Several other types of commercial aircraft also use floppy disks, including newer variants of the 747 and the 767, older Airbus A320s, and some business jets such as Gulfstreams built until the 1990s. It is possible to upgrade from floppy disks to USB sticks, SD cards, or even wireless transfer, but doing so could cost thousands of dollars—and mean making a change to something that, while archaic, is known to work.

“There are some other strange evolutionary dead ends we find ourselves tied to because everything has to bow to the gods of reliability in aviation,” says Brian Ford of ACI Jet, an aircraft maintenance company based in California. “We still use PCMCIA cards and Zip disks, which are harder and harder to find as well. We have much longer design cycles that always feel like [they’re] getting further behind consumer devices, but we are catching up.”

Following the rodeo incident, Necaise decided to finally upgrade, but not to an entirely new machine—just to a floppy-to-USB emulator. These devices cost around $275 each, replace the floppy drive with a simple USB port, and are custom-made by a handful of companies. 

“Embroidery and CNC [computer-operated industrial tools for cutting materials such as metal or wood] are usually our biggest buyers,” says Joshua Paschal of PLR Electronics, a Texas-based company that sells emulators.

PLR created a few base models that can be configured to work on nearly 600 machines. Their list includes looms, stage lighting consoles, circuit board printers, oscilloscopes, digital printers, electrocardiographs, vector signal analyzers, injection molding machines, tube and pipe benders, dicing saws, wire cutters, plasma cutters, metal presses, sounds samplers, musical instruments such as pianos and keyboards, and computer floppy drives from the likes of Sony, Panasonic, and NEC—as well as dozens of embroidery and CNC machines. 

Most of these cost thousands of dollars, and some aren’t even that old, so owners will want to keep them around for as long as possible: “A lot of this equipment was never upgraded to USB even when USB was predominant,” says Paschal. “They are still stuck with floppy drives, especially embroidery machines. That left a big opportunity in the market to upgrade these people.”

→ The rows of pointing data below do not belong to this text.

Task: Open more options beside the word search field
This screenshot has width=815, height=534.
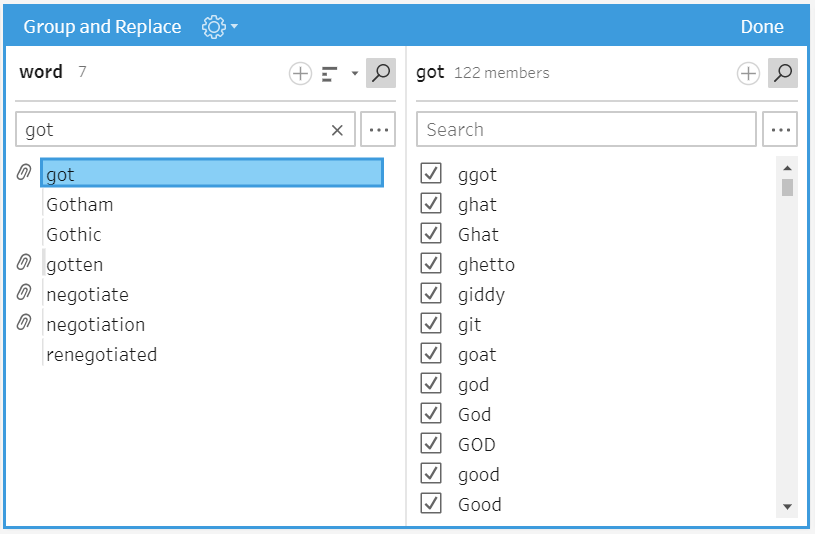Action: click(x=378, y=130)
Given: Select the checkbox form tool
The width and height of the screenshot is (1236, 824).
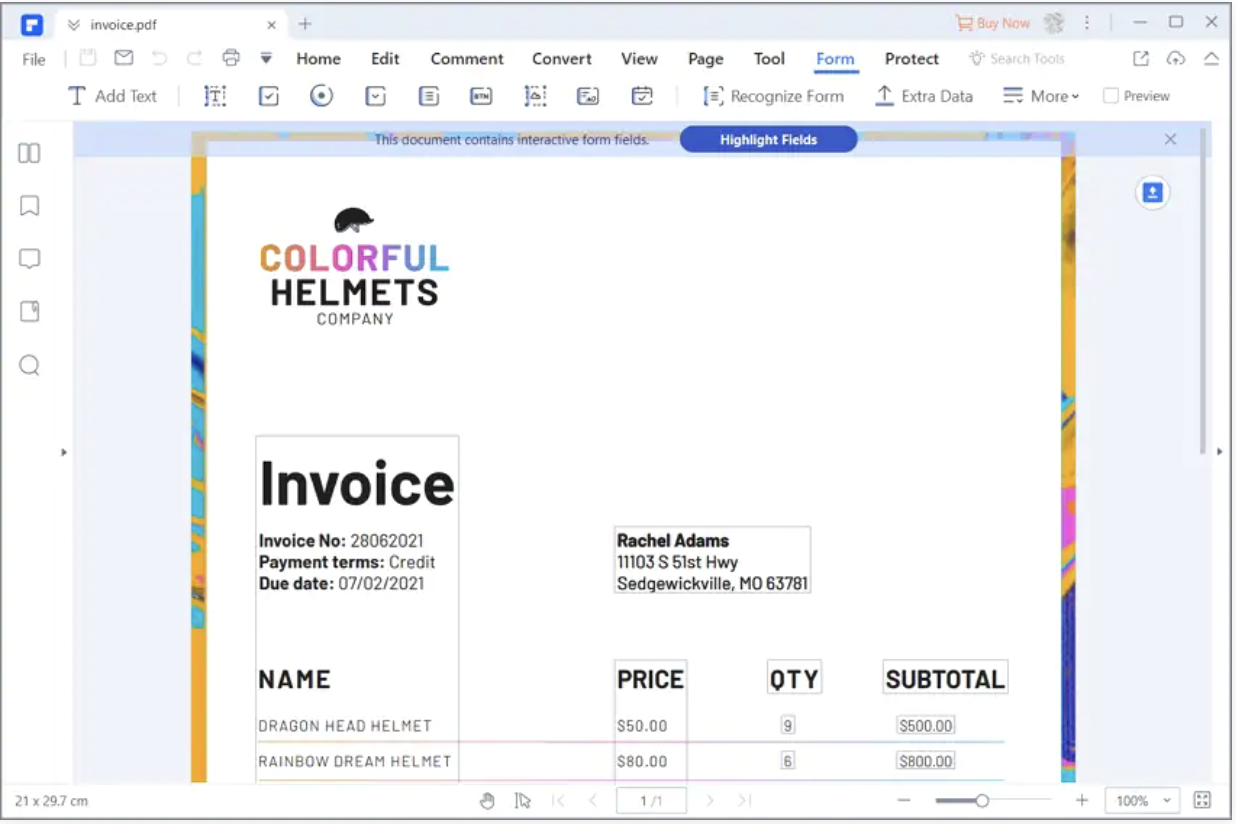Looking at the screenshot, I should coord(268,96).
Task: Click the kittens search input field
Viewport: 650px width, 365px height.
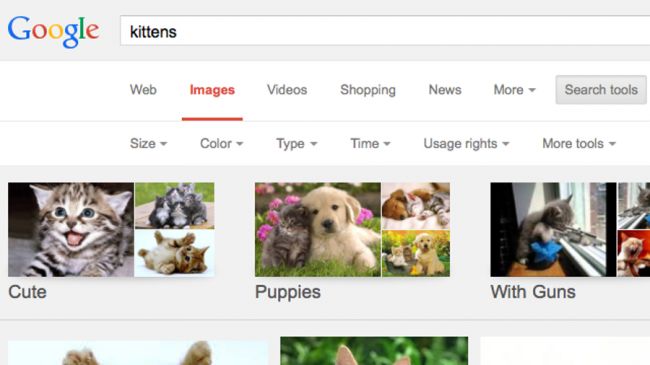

People come to PLR for upgrades not just because they can’t find disks, but because they can’t get hold of replacement drives. “Even when we started selling these devices 12 years ago, floppy drives were getting hard to find, so I can’t imagine now,” Paschal says. Sales are dropping, but Paschal says the company still sells between 2,000 and 3,000 units a year. 

The floppy disk may never truly die out. “There are people in the world who are still busy finding and fixing up and maintaining phonograph players from 1910, so it’s really hard for me to believe that the floppy disk is just going to utterly disappear,” says Lori Emerson, a professor at the University of Colorado Boulder and the founder of the Media Archaeology Lab.